Seitentext:
Othello lag also mit nach oben gestreckten Beinen hinter dem Baumstamm, wie festgefroren. Ich packte ihn an den Beinen und wollte ihn hochheben. Liegenlassen konnte ich ihn schließlich nicht. Ich hatte ihn gerade angehoben und der Kopf baumelte am Boden, als er plötzlich die Augen öffnete und mich ziemlich böse anstarrte. Ich erschrak, lies ihn aber nicht los. Dann kam Leben in das Bürschchen !! Er zappelte wie wild, befreite sich aus meinem Griff und rannte schreiend davon. Hatte ich ihn aus dem Tiefschlaf geweckt ?

Ich war völlig irritiert. So etwas hatte ich noch nie gesehen. Normalerweise liegen die Tiere mit angewinkelten Beinen auf dem Bauch, um den empfindlichen Bauch vor Angriffen zu schützen. Niemals würde sich ein Schaf auf den Rücken legen und die Beine nach oben strecken, und schon gar nicht tief und fest schlafen. Um nicht umzufallen, hatte er sich ja noch gegen den Baumstamm gelehnt.

Bereitgestellte Einträge:
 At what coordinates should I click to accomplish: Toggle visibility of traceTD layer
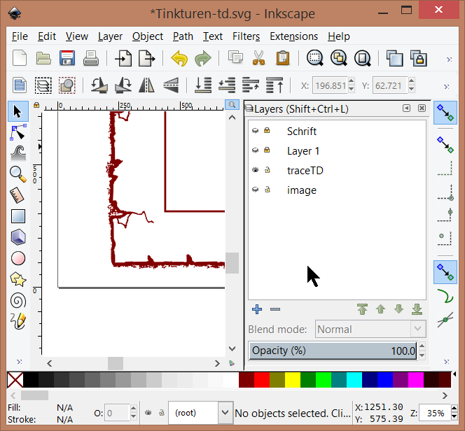pos(256,170)
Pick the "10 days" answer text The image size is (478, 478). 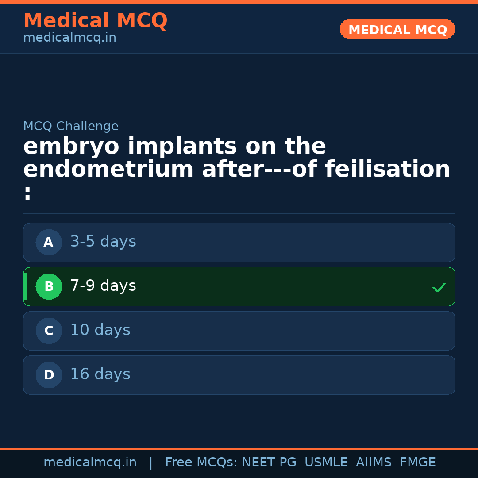point(100,330)
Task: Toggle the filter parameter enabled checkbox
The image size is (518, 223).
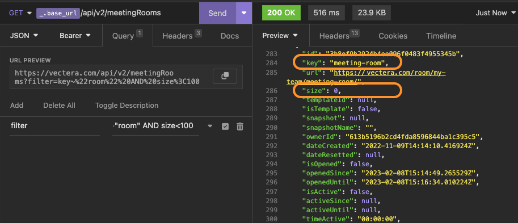Action: pyautogui.click(x=225, y=127)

Aufgabenliste:
1. Gib bitte einen Abschnitt aus dem Seitentext wortgetreu wieder. Setze bei den Worten „Othello lag also“ ein und ende nach „Tiefschlaf geweckt ?“.
2. Nenne alle Körperteile, die im Seitentext erwähnt werden.

Lösungen:
1.
Othello lag also mit nach oben gestreckten Beinen hinter dem Baumstamm, wie festgefroren. Ich packte ihn an den Beinen und wollte ihn hochheben. Liegenlassen konnte ich ihn schließlich nicht. Ich hatte ihn gerade angehoben und der Kopf baumelte am Boden, als er plötzlich die Augen öffnete und mich ziemlich böse anstarrte. Ich erschrak, lies ihn aber nicht los. Dann kam Leben in das Bürschchen !! Er zappelte wie wild, befreite sich aus meinem Griff und rannte schreiend davon. Hatte ich ihn aus dem Tiefschlaf geweckt ?

2. Beine, Kopf, Augen, Bauch, Rücken